1991 film by P. N. Ramachandra Rao

Chitram! Bhalare Vichitram!! (transl. Picture! Bravo Strange!!) a 1991 Indian Telugu-language comedy film directed by P. N. Ramachandra Rao. The film features an ensemble cast including Naresh, Rajeevi, Subhalekha Sudhakar, Tulasi, Brahmanandam, and Maharshi Raghava. The film marked the first lead role for Rajeevi.

The film follows four bachelors who disguise themselves as a family to secure a rental home, leading to comedic situations when one of them falls in love with the landlady's daughter. Chitram Bhalare Vichitram is a Telugu adaptation of Sailesh Dey's Bengali play Joymakali Boarding.

The film received positive reviews and was successful at the box office, eventually developing a cult following. Brahmanandam later listed Chitram Bhalare Vichitram among the top 11 films of his career. Naresh won the Nandi Special Jury Award for his performance. The film was later remade into Kannada as Bombat Hendthi (1992) and Tamil as Aanazhagan (1995).

== Plot ==
The film follows four bachelors—Raja, Sudhakar, Raghava, and Brahmanandam—who live in a rented house owned by Gorojanala Garudachalam. One night, after returning home drunk, they misbehave with Garudachalam in a drunken state. The next morning, Garudachalam evicts them from the house. Struggling to find a new place, the four young men face rejection from several landlords who refuse to rent to bachelors.
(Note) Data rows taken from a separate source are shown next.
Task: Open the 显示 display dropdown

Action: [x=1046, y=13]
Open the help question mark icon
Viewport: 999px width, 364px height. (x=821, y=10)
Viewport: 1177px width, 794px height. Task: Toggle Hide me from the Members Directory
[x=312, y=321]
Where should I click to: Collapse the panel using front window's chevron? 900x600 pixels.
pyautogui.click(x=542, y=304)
They eventually find a landlady who insists on renting her property only to families. In a bid to secure the rental, the four bachelors disguise themselves as a family: Sudhakar plays the father, and Raja pretends to be the wife, "Prema". Raghava plays Sudhakar's disabled brother, and Brahmanandam an elder uncle of the family. Complications arise when Raja's girlfriend, who is the landlady's daughter, becomes involved, leading to a series of comedic mishaps.
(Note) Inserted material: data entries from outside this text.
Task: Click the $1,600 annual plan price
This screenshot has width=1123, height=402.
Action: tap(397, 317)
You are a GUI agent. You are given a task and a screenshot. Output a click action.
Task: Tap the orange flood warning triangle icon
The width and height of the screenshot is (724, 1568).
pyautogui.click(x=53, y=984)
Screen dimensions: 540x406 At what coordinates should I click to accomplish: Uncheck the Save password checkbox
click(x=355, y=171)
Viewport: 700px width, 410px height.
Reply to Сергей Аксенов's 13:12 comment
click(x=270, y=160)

Brahmanandam plays the elder uncle / grandfather-figure of the family (often referred to in the film's synopsis simply as an older "father" or "uncle" figure to complete the multi-generational household)

== Music ==
Vidyasagar, a relatively newcomer at the time, composed the music for Chitram! Bhalare Vichitram!!, with notable tracks including "Seetalu Yerugani" and "Maddela Daruvei." The former, a melodious song sung by Sailaja and Chitra, was featured during Prema's Seemantam ceremony in the film. It has remained popular and is still commonly played at Seemantam functions in Hyderabad. The tune for "Seetalu Yerugani" is adapted from the Marathi song "Ga Kuneetari Yenaar Yenaar Ga" from Ashi Hi Banwa Banwi (1988), which was also shot during a Godh-barai ceremony, with the melody customised to suit Telugu and South Indian tastes.

| No. | Title | Lyrics | Singer(s) | Length |
|---|---|---|---|---|
| 1. | "Brahmachaarulam" | Veturi | S. P. Balasubrahmanyam | 3:53 |
| 2. | "Navvukune Mana" | Veturi | S. P. Balasubrahmanyam, K.S. Chitra | 4:32 |
| 3. | "Mahasaya Mathuga" | Veturi | S. P. Balasubrahmanyam, S.P. Sailaja | 4:17 |
| 4. | "Maddela Daruvei" | Veturi | S. P. Balasubrahmanyam | 3:49 |
| 5. | "Seetalu Yerugani" | Veturi | S.P. Sailaja, K. S. Chitra | 5:02 |
| Total length: |  |  |  | 21:33 |

== Legacy ==
Comedian Brahmanadam's phrase "Nee Yenkamma" became popular with this film. Brahmanandam later listed Chitram! Bhalare Vichitram!! among the top 11 films of his career.